On pensait que l'idée d'un championnat à 22 équipes était écartée, mais vous assurez que non. C'est donc encore possible ?
Oui, c'est possible. Je crois que la situation de la Ligue 1 et de la Ligue 2 est très différente. La descente pour les deux derniers de Ligue 1 (Amiens et Toulouse) est sans commune mesure avec la situation des deux derniers de Ligue 2 (Le Mans et Orléans). Autant je ne vois pas la L1 repartir à 22 - et d'ailleurs je crois qu'il n'y a pas de consensus là-dessus - autant je crois que la L2 est prête à faire cet effort pour une année. Le tout est d'essayer de convaincre Noël Le Graët et l'Assemblée Générale de la Ligue, qui est majoritairement contrôlée par la Ligue 1. Tant pis si la L1 n'adopte pas la même chose, mais elle ne doit pas empêcher la L2 de proposer un compromis de ce type. Après, il faudra convaincre la FFF, ce ne sera pas facile... Mais à situation exceptionnelle, mesures exceptionnelles ! Si ça dure une année, ça peut être valable. Tout le monde saura qu'il y a quatre descentes. La compétition sera acharnée, mais elle se déroulera de façon transparente.

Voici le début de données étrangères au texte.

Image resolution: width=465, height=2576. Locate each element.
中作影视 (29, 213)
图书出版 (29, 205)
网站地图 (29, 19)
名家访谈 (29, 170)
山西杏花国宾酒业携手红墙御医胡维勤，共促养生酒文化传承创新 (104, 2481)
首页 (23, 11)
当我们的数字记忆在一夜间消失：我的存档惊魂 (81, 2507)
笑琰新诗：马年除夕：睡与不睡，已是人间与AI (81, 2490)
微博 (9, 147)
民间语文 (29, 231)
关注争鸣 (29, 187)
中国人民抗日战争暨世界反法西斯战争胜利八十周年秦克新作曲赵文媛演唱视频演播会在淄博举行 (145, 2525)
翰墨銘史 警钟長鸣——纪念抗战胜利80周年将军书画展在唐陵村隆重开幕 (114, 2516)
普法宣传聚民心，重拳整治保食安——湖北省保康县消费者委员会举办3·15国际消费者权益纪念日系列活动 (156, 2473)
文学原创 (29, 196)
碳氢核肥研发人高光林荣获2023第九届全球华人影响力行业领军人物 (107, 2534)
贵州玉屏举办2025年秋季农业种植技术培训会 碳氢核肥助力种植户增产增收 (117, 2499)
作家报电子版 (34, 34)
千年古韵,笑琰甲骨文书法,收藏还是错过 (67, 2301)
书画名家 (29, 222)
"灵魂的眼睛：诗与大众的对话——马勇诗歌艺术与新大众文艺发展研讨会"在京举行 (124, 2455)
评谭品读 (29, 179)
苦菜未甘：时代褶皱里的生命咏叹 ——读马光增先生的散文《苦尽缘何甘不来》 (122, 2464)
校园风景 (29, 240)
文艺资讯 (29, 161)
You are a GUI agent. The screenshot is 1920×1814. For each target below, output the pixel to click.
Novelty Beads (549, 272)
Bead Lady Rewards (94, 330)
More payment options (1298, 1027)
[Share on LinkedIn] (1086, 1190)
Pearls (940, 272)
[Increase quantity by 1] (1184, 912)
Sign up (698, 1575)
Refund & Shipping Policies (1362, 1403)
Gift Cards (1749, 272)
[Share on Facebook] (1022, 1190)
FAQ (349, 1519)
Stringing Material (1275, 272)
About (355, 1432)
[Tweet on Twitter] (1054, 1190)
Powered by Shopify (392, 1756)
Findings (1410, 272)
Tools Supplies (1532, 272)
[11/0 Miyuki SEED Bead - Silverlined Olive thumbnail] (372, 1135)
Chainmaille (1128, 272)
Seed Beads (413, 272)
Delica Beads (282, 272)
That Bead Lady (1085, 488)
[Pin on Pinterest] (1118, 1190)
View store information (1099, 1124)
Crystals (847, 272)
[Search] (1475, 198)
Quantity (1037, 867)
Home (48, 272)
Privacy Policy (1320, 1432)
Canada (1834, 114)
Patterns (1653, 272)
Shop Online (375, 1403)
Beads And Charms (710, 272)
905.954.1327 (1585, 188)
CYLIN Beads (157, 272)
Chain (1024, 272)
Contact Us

"Tant pis si la L1 n'adopte pas la même chose"
Le Paris FC est 17e, et donc maintenu in-extremis à priori. Y'a-t-il un scénario qui pourrait vous faire descendre ?
Non, il n'y a aucun scénario qui puisse nous menacer aujourd'hui. Les règles sont claires. On est ni barragiste, ni relégable. Mais je sais d'où l'on vient. Il me semble qu'à la 70e minute du match contre Troyes, on était 19e. Ça s'est joué à très peu de choses. Le Mans s'est fait rejoindre à Chambly et Niort était l'autre concerné... On a gagné deux places dans le dernier quart d'heure. Merci à Vincent Demarconnay qui a arrêté un penalty d'ailleurs ! On n'est plus menacé, et ça me permet de m'exprimer librement, même si je le fais depuis un moment pour l'intérêt général, et pas uniquement pour l'intérêt de mon club.
Que va-t-il se passer pour les joueurs avec cette trêve longue et inédite ? Comment comptez-vous gérer cela ?
C'est évident qu'avec un arrêt aussi long, les 5 ou 6 semaines de préparation foncière vont se transformer en 7 ou 8 semaines. On va sûrement devoir commencer à peu près au même moment, à la fin juin, tout en poursuivant un petit peu plus longtemps que d'habitude. Car je crois que l'on ne démarrera pas le championnat avant la mi-août ou la fin août. Je fais confiance à mon staff technique et aux préparateurs athlétiques pour organiser cela au mieux, tout en espérant qu'une date de reprise de la compétition sera fixée assez vite. Peu importe si c'est le 23 août, le 25 août ou le 1er septembre. On doit y voir clair ! Car comme toute l'économie française et mondiale aujourd'hui, on navigue à vue. Il y aura des innovations, surtout avec ce confinement. Les joueurs ont eu une pression psychologique énorme, comme mes salariés et consultants. On a beau maintenir le lien et échanger, il faut voir comment ils vont sortir de cela. Il faudra les déconfiner sur ce plan-là. On s'y prépare et ce sera forcément un peu plus coûteux que d'habitude.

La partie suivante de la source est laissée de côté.